The Obama administration’s parting shot to Israel in December 2016 was enabling the passage of U.N. Resolution 2334, which claimed that Israeli settlements represented a “flagrant violation of international law.” At the time, Israel accused the United States of authoring the resolution behind the scenes before abstaining during the voting to allow the unprecedented resolution’s passage.

Just this week, U.N. Secretary-General António Guterres called on Israel to “halt and reverse” plans to build nearly 800 new homes in Judea and Samaria. In his statement, Guterres called Israel’s suburban housing “a major obstacle to the achievement of the two-state solution, and a just, lasting and comprehensive peace,” adding that “the establishment by Israel of settlements in the Palestinian territory occupied since 1967, including East Jerusalem, has no legal validity and constitutes a flagrant violation under international law.”

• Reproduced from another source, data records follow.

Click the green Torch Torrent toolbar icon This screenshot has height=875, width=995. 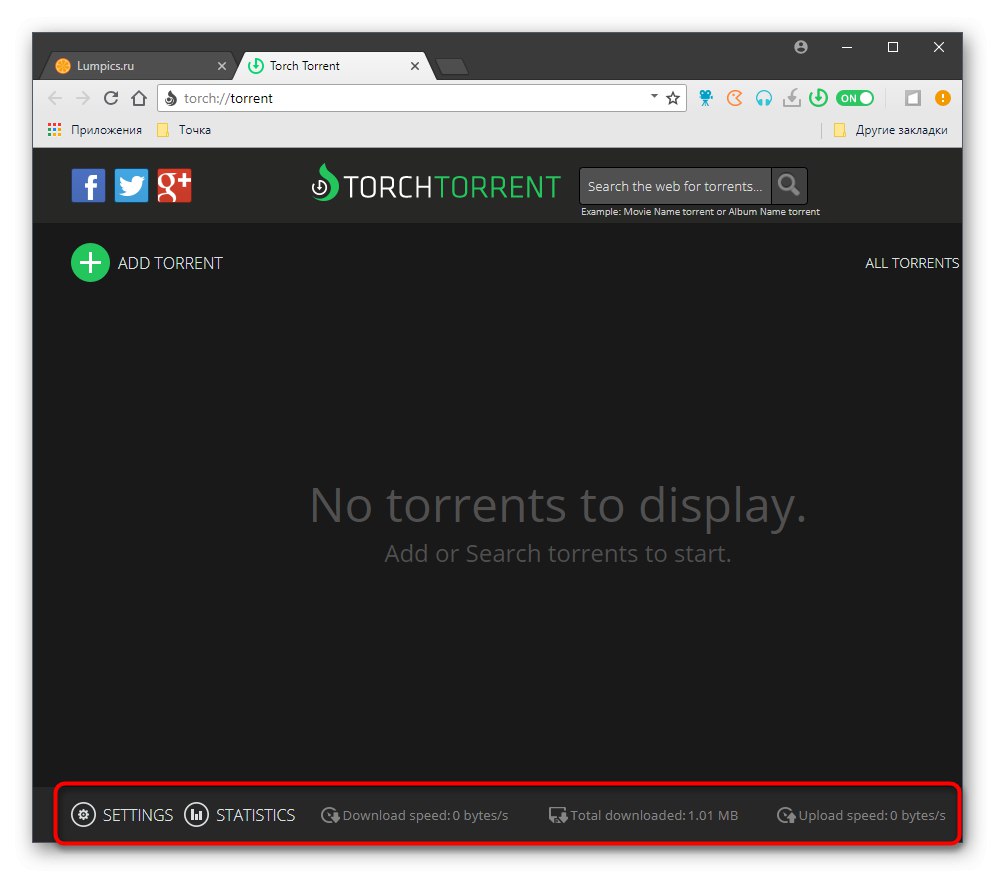[819, 97]
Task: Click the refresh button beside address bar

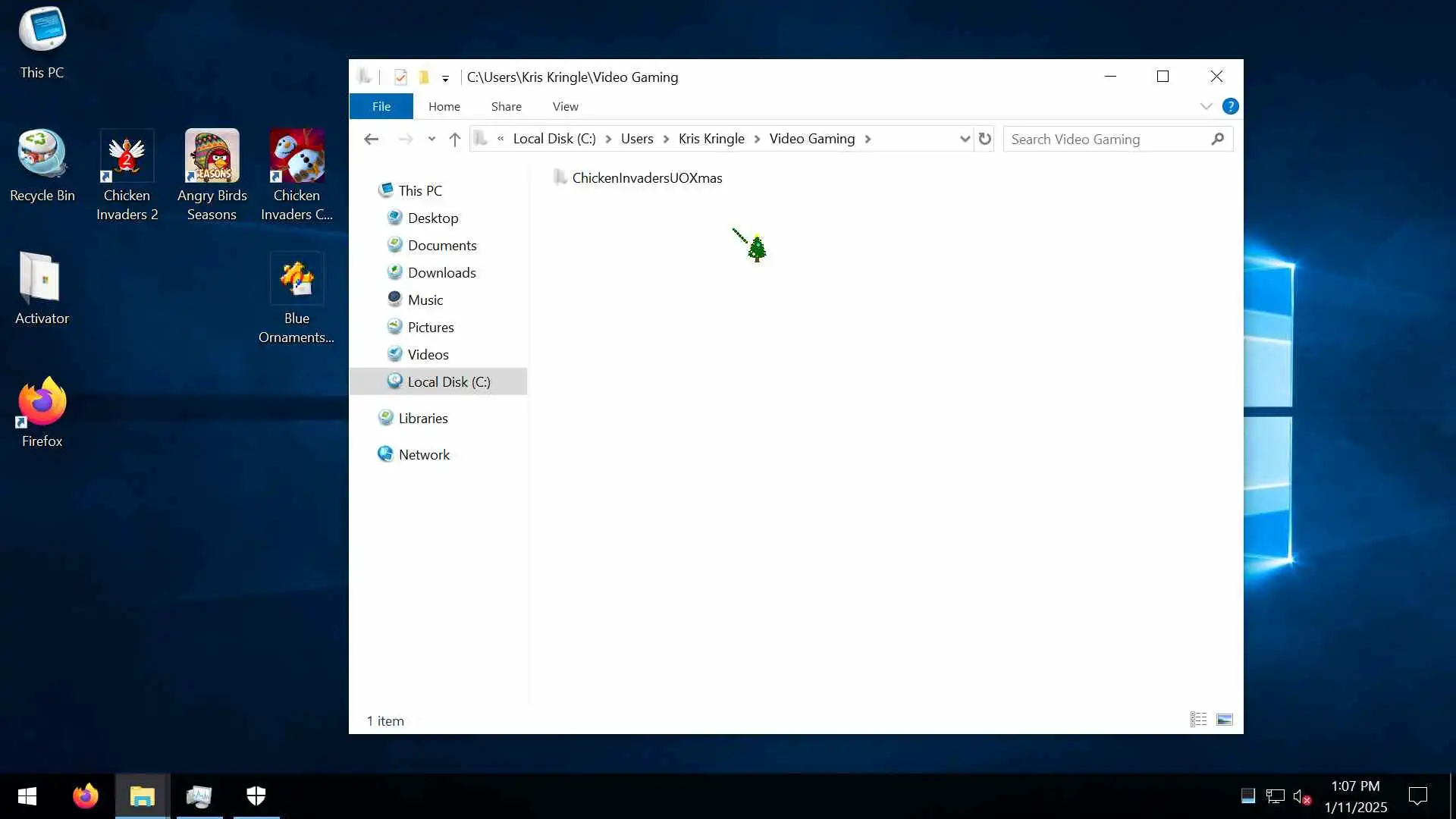Action: [x=984, y=139]
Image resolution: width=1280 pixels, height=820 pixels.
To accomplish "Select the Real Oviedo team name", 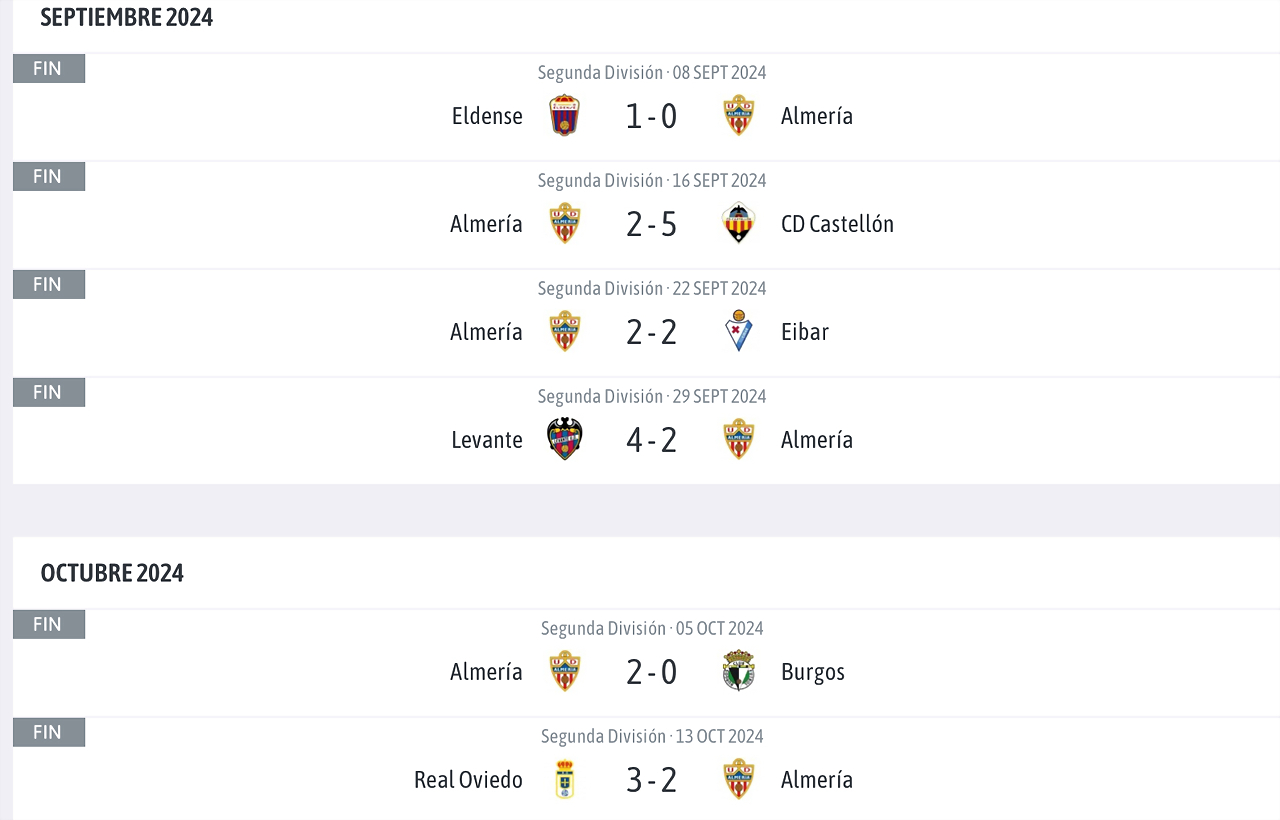I will point(468,780).
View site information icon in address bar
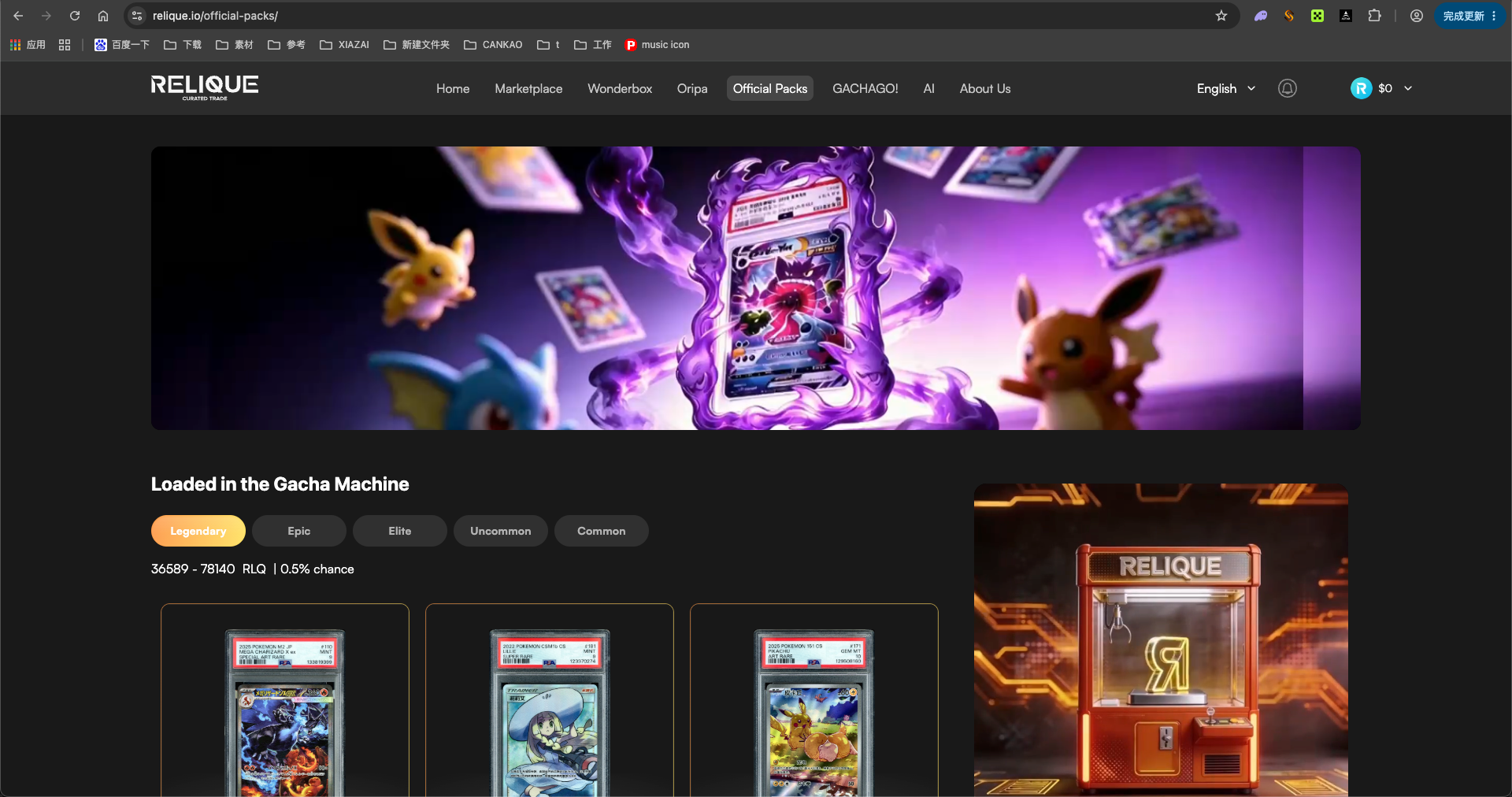 [137, 16]
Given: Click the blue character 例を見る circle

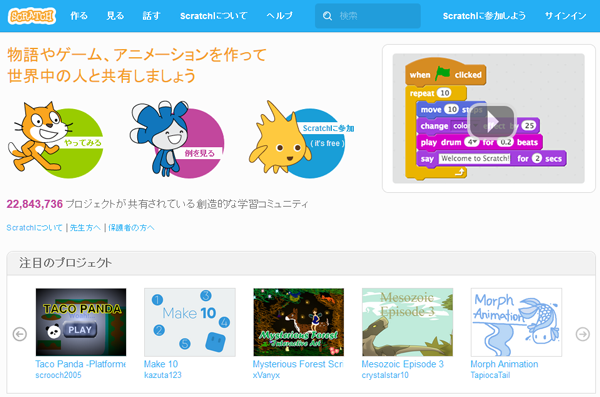Looking at the screenshot, I should pyautogui.click(x=177, y=140).
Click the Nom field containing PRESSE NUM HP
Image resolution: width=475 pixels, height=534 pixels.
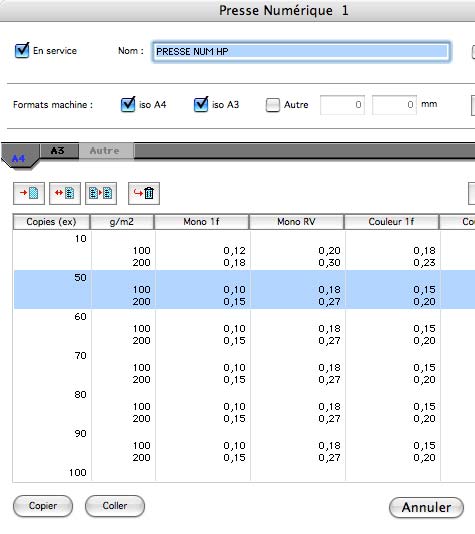pyautogui.click(x=301, y=52)
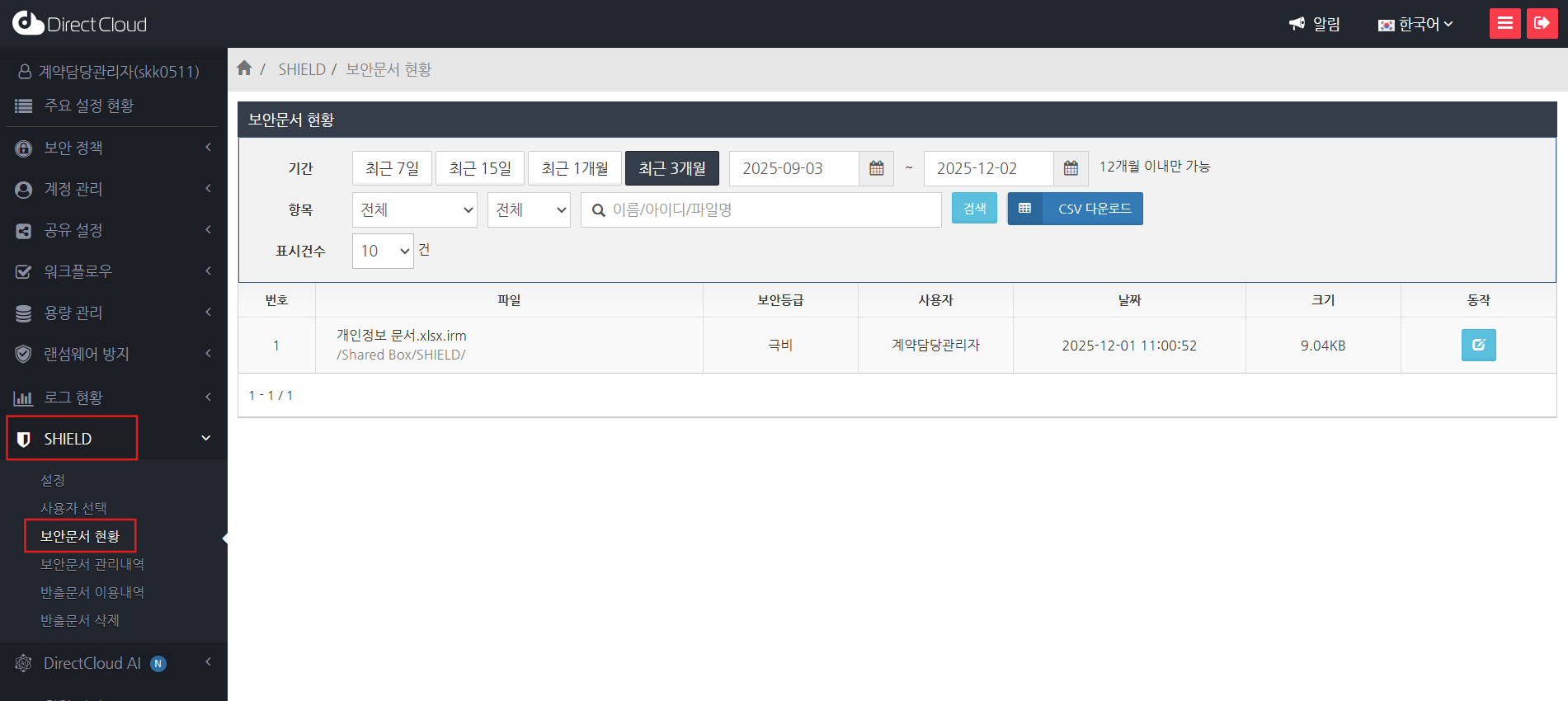1568x701 pixels.
Task: Click the edit icon for 개인정보 문서.xlsx.irm
Action: tap(1478, 345)
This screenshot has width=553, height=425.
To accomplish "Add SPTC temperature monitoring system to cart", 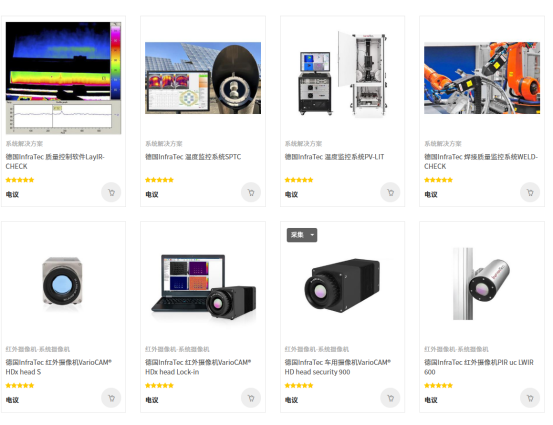I will coord(251,193).
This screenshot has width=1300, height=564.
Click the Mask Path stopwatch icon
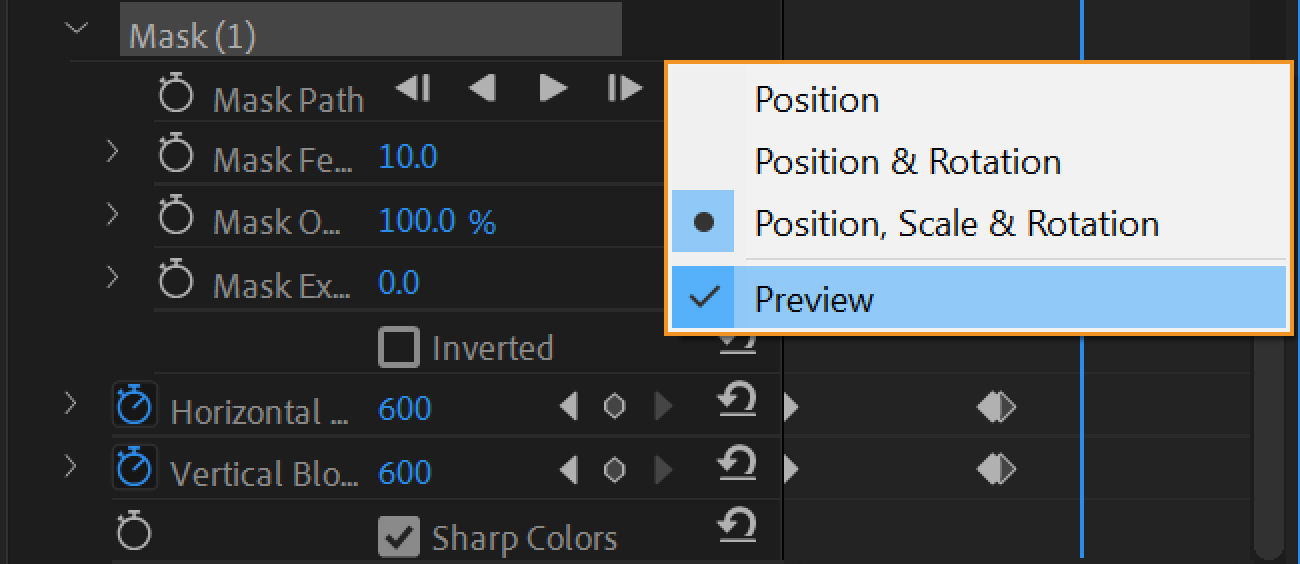point(177,96)
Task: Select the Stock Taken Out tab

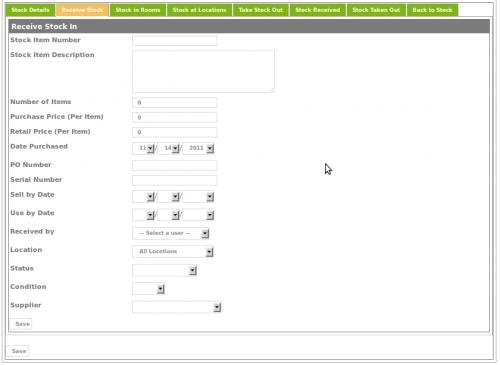Action: [x=376, y=10]
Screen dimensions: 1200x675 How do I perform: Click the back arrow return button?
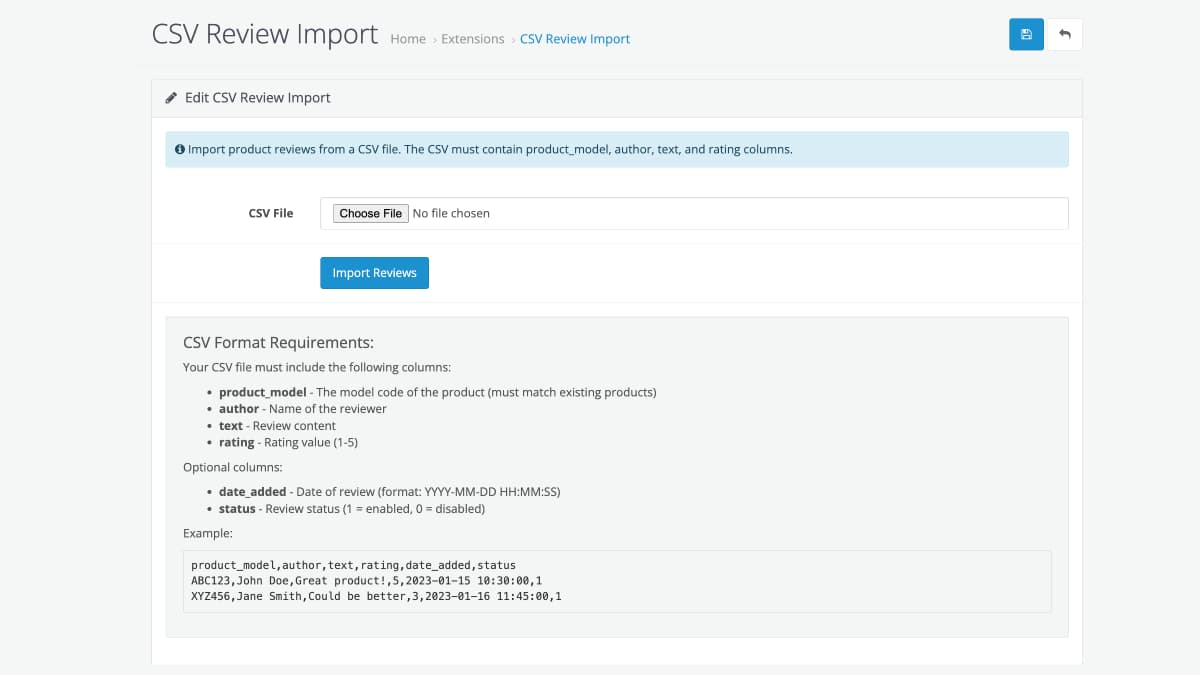1064,34
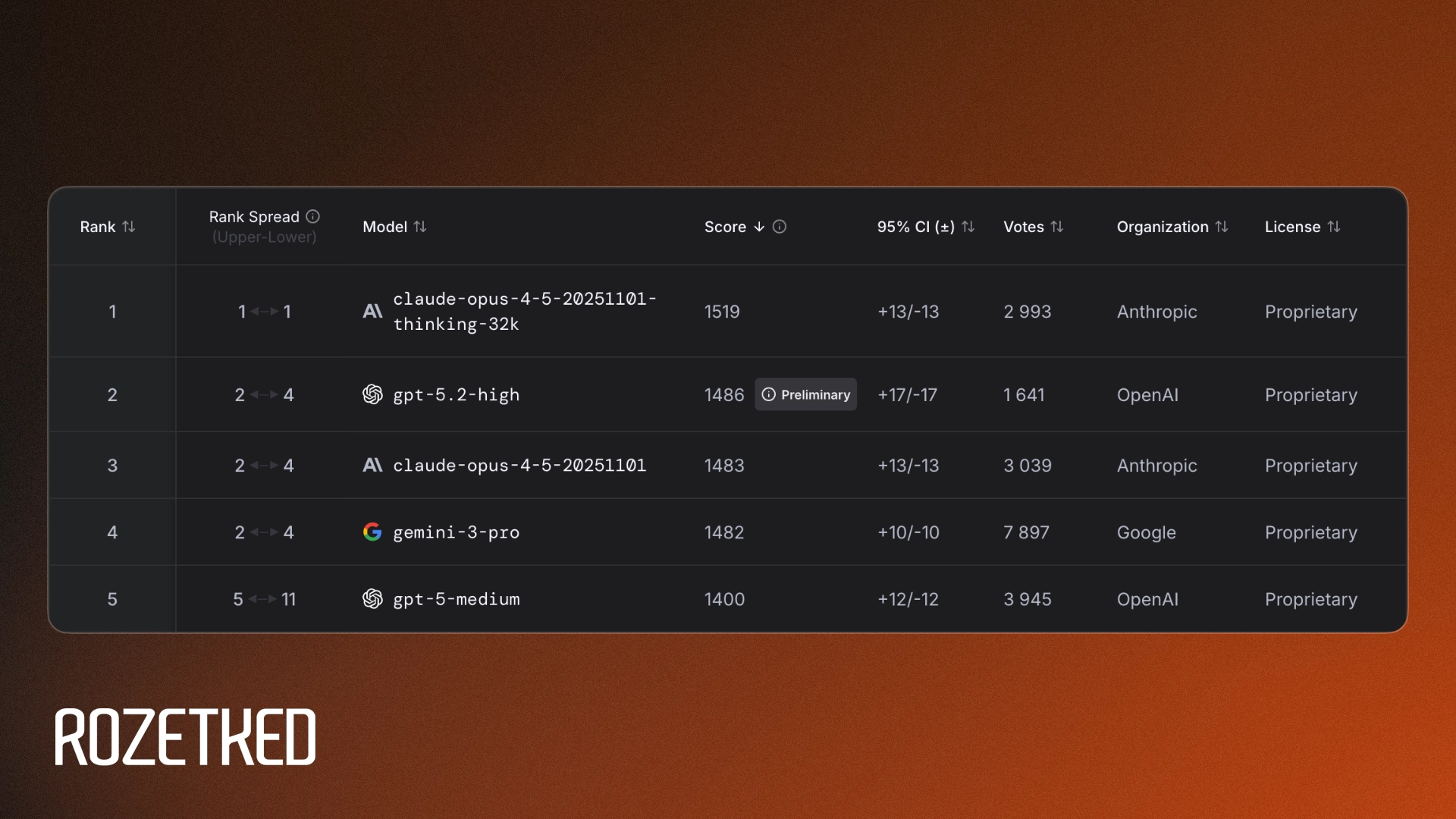Viewport: 1456px width, 819px height.
Task: Click the Preliminary badge next to 1486
Action: point(805,394)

In other words, the parting shot of an Obama administration appears to be the starting point of the Biden administration.

Israel and America were privileged to work closely together during four highly productive years, led in large part by the efforts of Friedman and Dermer. Never before have the two countries simultaneously had ambassadors able to loyally carry out the mutually aligned policies of their respective leaders.

Yet now, with the changing of the guard, Israelis rightfully worry that the incoming Biden administration will seek to reset the relationship and attempt to undo the progress that has been made and diplomatic achievements Israel recorded, simply because they arose from the wrong administrations.

Alex Traiman is managing director and Jerusalem bureau chief of JNS.